Above: A smear of blur azurite, mass of green malachite crystals, black, right corner botryoidal crust of "manganese oxide", left corner matrix of well rounded and iron stained quartz grains. Width FOV ~ 1.0 cm.

Below: Three photomicrographs detailing submillimeter size malachite pseudomorphs.





Azurite "blueberry (center) with two photomicrographs of parallel stacked crystals.

I originally ordered the specimen due to its collecting location (Utah), and the fact that the mineral brochantite (one of my favorites) was listed. However, not every purchase in the mineral world turns out as noted.  I have never been able to identify brochantite on this thumbnail specimen! MinDat has brochantite listed as present (without photos); however, Hampson (1992) stated “A  number of old malachite specimens were incorrectly labeled brochantite; no brochantite has been reported from this  location (Dick Dayvault, pers.  com.).” I agree with Hampson (at least in my specimen) that the tiny green radiating sprays, and the masses of tiny acicular green crystals” are malachite.

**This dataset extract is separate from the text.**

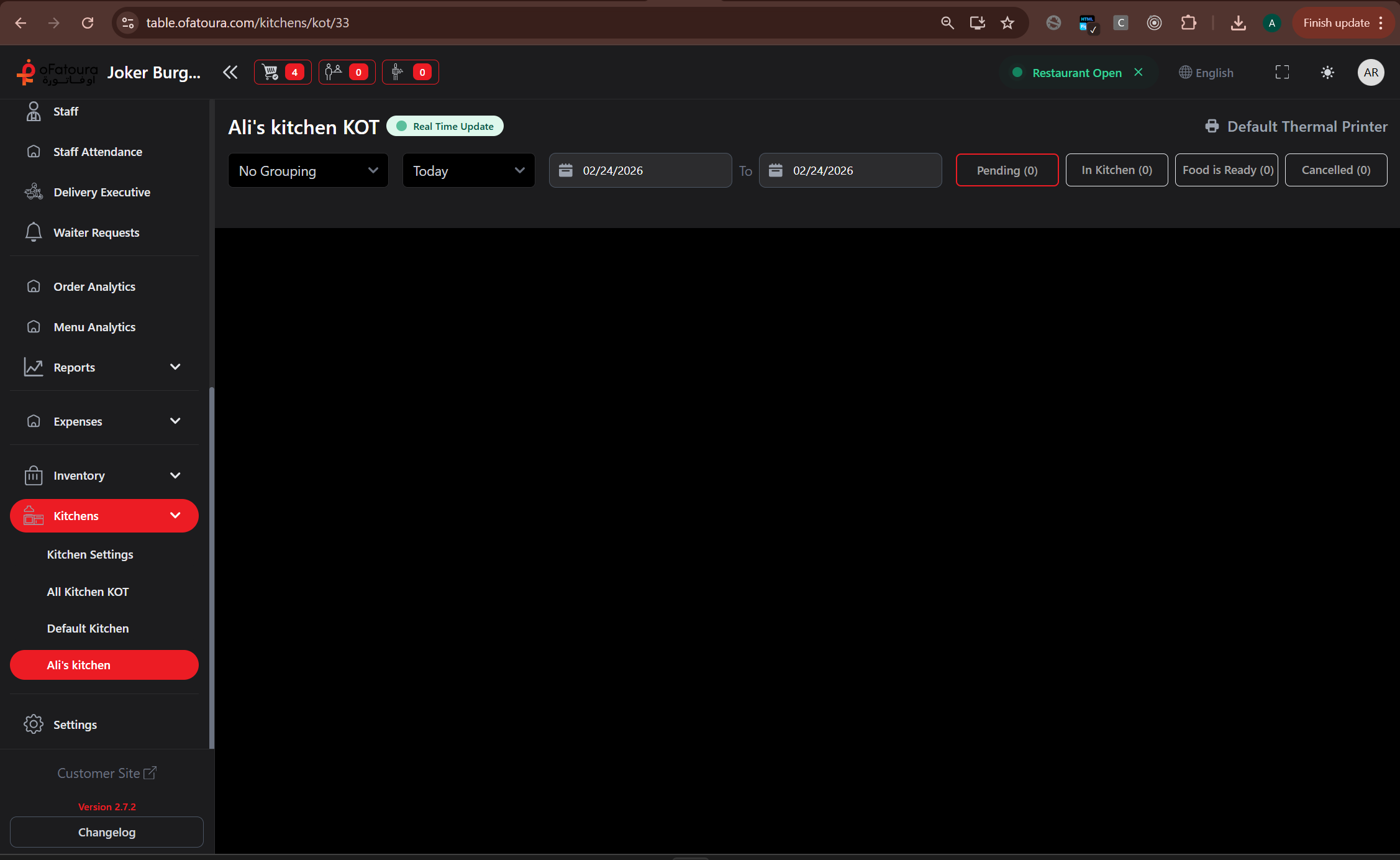Click the Changelog button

However, all was not lost since one small side of the thumbnail has numerous light green octahedrons displayed. It turns out these crystals are cuprite that have been altered to malachite—an interesting pseudomorph.

REFERENCES CITED

Hampson, A. G., 1993, Minerals of the Big Indian Copper Mine San Juan County, Utah: Rocks and Minerals, v. 68, No. 6. 

As the Rolling Stones noted in 1969 on their Let It Bleed album:

No, you can't always get what you want

You can't always get what you want

You can't always get what you want

But if you try sometime you find

You get what you need

 Wow, that little ditty sometimes just sticks in my mind and takes me back a few years!! The trivia: that was a B side song, and the A side was Honky Tonk Women.